— Start DATA FOR THIS EXERCISE —
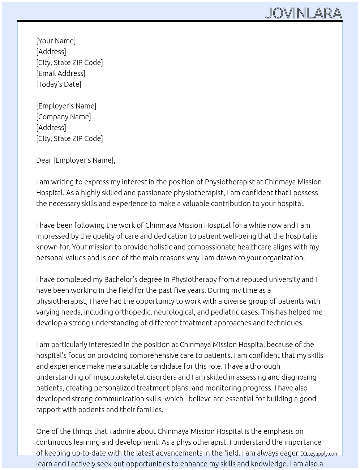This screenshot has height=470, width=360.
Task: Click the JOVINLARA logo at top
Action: pyautogui.click(x=303, y=13)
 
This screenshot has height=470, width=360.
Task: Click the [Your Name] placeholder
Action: pyautogui.click(x=56, y=41)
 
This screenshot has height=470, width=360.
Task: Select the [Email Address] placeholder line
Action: pyautogui.click(x=61, y=73)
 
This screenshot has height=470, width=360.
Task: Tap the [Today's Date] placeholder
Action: pyautogui.click(x=59, y=84)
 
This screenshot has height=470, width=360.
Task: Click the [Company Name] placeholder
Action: pyautogui.click(x=63, y=117)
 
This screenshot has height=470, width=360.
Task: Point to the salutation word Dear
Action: pyautogui.click(x=44, y=160)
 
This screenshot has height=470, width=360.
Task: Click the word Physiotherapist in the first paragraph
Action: pyautogui.click(x=230, y=182)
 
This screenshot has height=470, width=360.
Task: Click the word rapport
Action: pyautogui.click(x=48, y=410)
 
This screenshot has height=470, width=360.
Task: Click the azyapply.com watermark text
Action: pyautogui.click(x=322, y=454)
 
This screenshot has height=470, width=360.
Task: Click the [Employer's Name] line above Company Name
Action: pyautogui.click(x=66, y=106)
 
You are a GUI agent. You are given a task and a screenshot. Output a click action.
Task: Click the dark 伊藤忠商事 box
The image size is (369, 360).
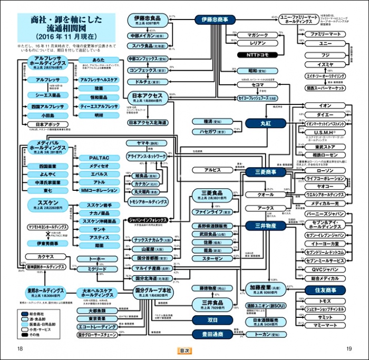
— End DATA FOR THIS EXERCISE —
◆ YOUR GOAL ◆
Format every non-blank line above as a Markdown table with two columns, Row and Line, numbering the rows in order. Omit the pictures.

◆ RESULT FOR THIS TASK ◆
| Row | Line |
|---|---|
| 1 | This screenshot has height=470, width=360. |
| 2 | Task: Click the JOVINLARA logo at top |
| 3 | Action: pyautogui.click(x=303, y=13) |
| 4 | This screenshot has height=470, width=360. |
| 5 | Task: Click the [Your Name] placeholder |
| 6 | Action: pyautogui.click(x=56, y=41) |
| 7 | This screenshot has height=470, width=360. |
| 8 | Task: Select the [Email Address] placeholder line |
| 9 | Action: pyautogui.click(x=61, y=73) |
| 10 | This screenshot has height=470, width=360. |
| 11 | Task: Tap the [Today's Date] placeholder |
| 12 | Action: pyautogui.click(x=59, y=84) |
| 13 | This screenshot has height=470, width=360. |
| 14 | Task: Click the [Company Name] placeholder |
| 15 | Action: pyautogui.click(x=63, y=117) |
| 16 | This screenshot has height=470, width=360. |
| 17 | Task: Point to the salutation word Dear |
| 18 | Action: pyautogui.click(x=44, y=160) |
| 19 | This screenshot has height=470, width=360. |
| 20 | Task: Click the word Physiotherapist in the first paragraph |
| 21 | Action: pyautogui.click(x=230, y=182) |
| 22 | This screenshot has height=470, width=360. |
| 23 | Task: Click the word rapport |
| 24 | Action: pyautogui.click(x=48, y=410) |
| 25 | This screenshot has height=470, width=360. |
| 26 | Task: Click the azyapply.com watermark text |
| 27 | Action: pyautogui.click(x=322, y=454) |
| 28 | This screenshot has height=470, width=360. |
| 29 | Task: Click the [Employer's Name] line above Company Name |
| 30 | Action: pyautogui.click(x=66, y=106) |
| 31 | You are a GUI agent. You are given a task and a screenshot. Output a click action. |
| 32 | Task: Click the dark 伊藤忠商事 box |
| 33 | The image size is (369, 360). |